Алексей Викторович рассказывал, как проходила его официальная реабилитация:

«Однажды вечером в здании Академии архитектуры собрались несколько человек: президент В. А. Веснин, вице-президент К. С. Алабян, академик А. В. Щусев, архитекторы Савельев и Стапран. Председательствовавший В. А. Веснин произнес краткую вступительную речь и предоставил слово одному из двух обвинителей. Не знаю, кто из них говорил, но выступление было довольно длинным и по своему содержанию мало отличалось от писем, помещенных за год до этого в „Правде“. Тон был запальчивый, но, когда произносилось „Щусев“, В. А. Веснин звонил в колокольчик и поправлял: „Прошу Вас говорить ‘академик Щусев или Алексей Викторович’“. После окончания этой запальчивой речи В. А. Веснин достал из ящика стола фотографию и, не выпуская ее из рук, показал сидевшим в некотором отдалении Савельеву и Стапрану и тут же спросил: „Скажите, пожалуйста, что это за здание?“ Оба ответили, что это их первоначальный проект гостиницы „Москва“. „Стыдно вам, молодые люди!“ — воскликнул Веснин и перебросил им фотографию.
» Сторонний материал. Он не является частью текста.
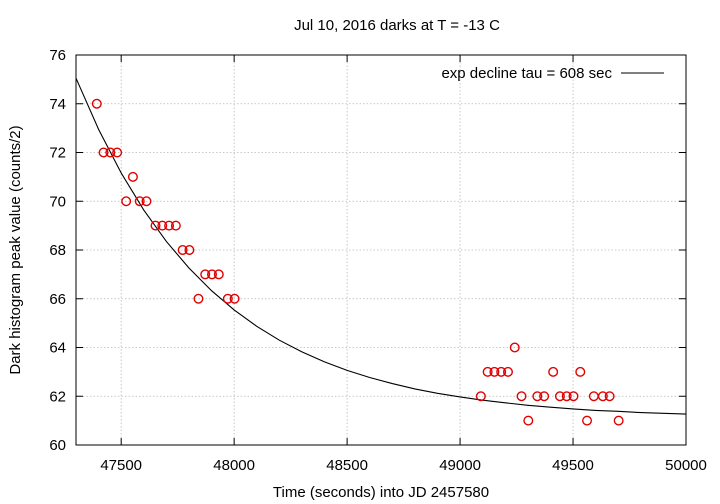  What do you see at coordinates (16, 250) in the screenshot?
I see `y-axis-label: Dark histogram peak value (counts/2)` at bounding box center [16, 250].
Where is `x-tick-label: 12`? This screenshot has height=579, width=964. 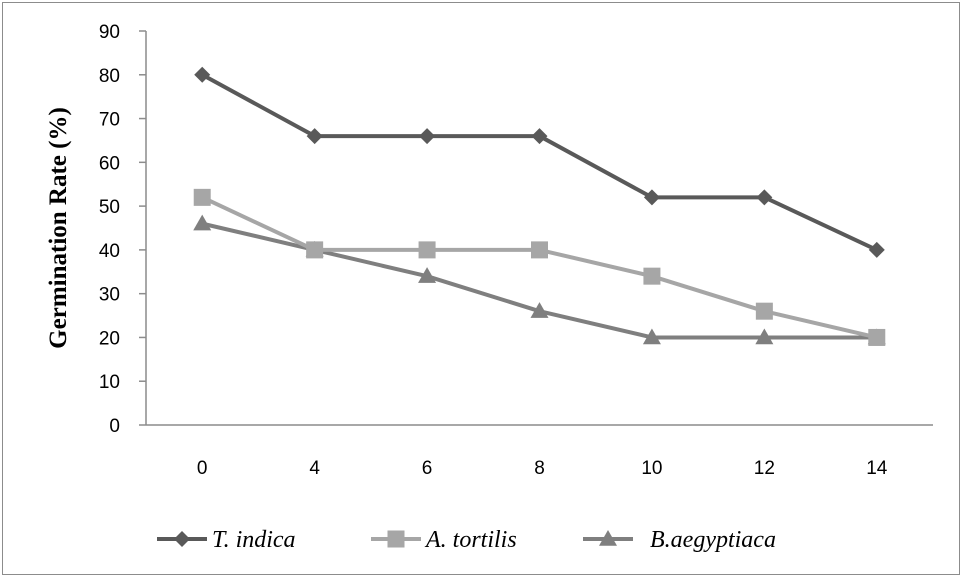
x-tick-label: 12 is located at coordinates (764, 468).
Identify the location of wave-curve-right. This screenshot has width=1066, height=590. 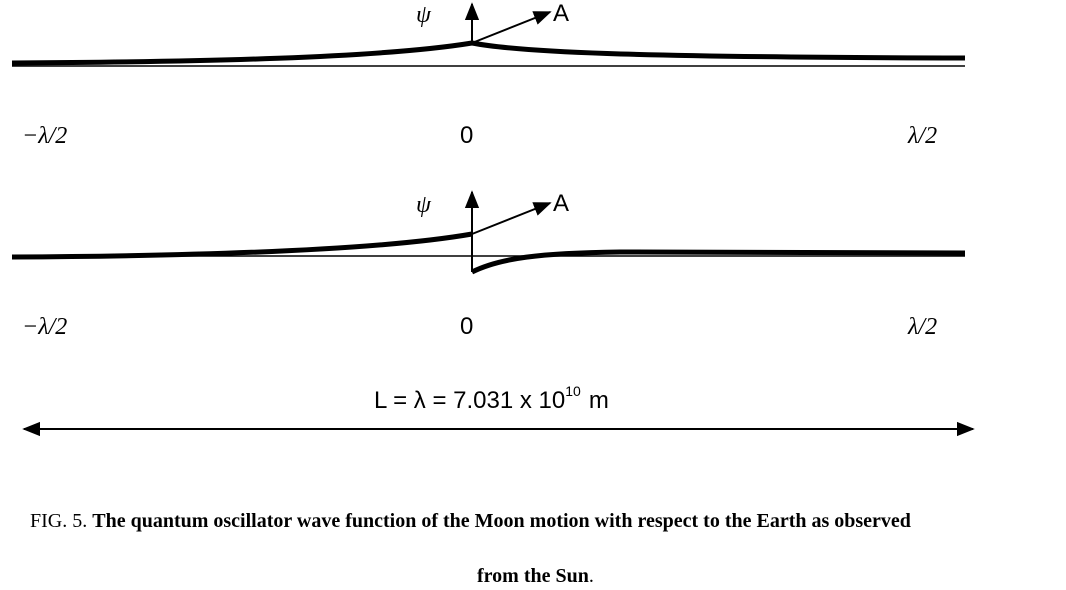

Это оказался фасад гостиницы для какого-то южного города (кажется, Ялты), выполненный Алексеем Викторовичем задолго до начала работ по проектированию гостиницы „Москва“.

В „Архитектурной газете“ на третьей странице была помещена маленькая заметка о том, что такого-то числа такого-то года специально выделенная комиссия рассмотрела претензии Савельева и Стапрана к академику Щусеву и нашла их несостоятельными».

Та самая фотография, что была показана Весниным незадачливым авторам «Москвы», изображала не гостиницу в Ялте, а санаторий в Мацесте, спроектированный Щусевым по конкурсу в 1927 году! Вот и получается, что еще неизвестно, кто у кого что украл. А размеры газетной заметки были слишком малы, чтобы компенсировать Щусеву понесенные моральные убытки и потраченные нервы.

Очень любопытна история о несостоявшемся восстановлении Щусева в Союзе архитекторов. «Следует напомнить, что Алексея Викторовича исключили из Союза советских архитекторов. После того как начались работы над проектом здания президиума, в союзе поднялся вопрос о восстановлении Щусева, правда, для этого требовалось его согласие и заявление. Но Алексей Викторович не простил гонений и возвращаться туда не собирался, а так как не считал возможным находиться вне творческого союза, то вступил в Союз художников-оформителей. Тем не менее, представители Союза архитекторов продолжали очень деятельно хлопотать о возвращении Алексея Викторовича и много раз пытались по телефону договориться о личной встрече. По просьбе Алексея Викторовича эти телефонные переговоры вела Я; Мне было поручено задавать только один вопрос: будут ли исключены из союза Савельев и Стапран. Если не будут, то встреча бессмысленна, так как Алексей Викторович не желал находиться в одном союзе с ними. Все же представители союза посетили Алексея Викторовича, но разговор был кратким и категоричным. Насколько мне известно, Щусев вступил в союз только мертвым»[233], — писала Ирина Синева. У нее, кстати, был роман с Евгением Лансере-младшим (о чем пишет Евгений Лансере-старший). Так что приходили они в Гагаринский вместе.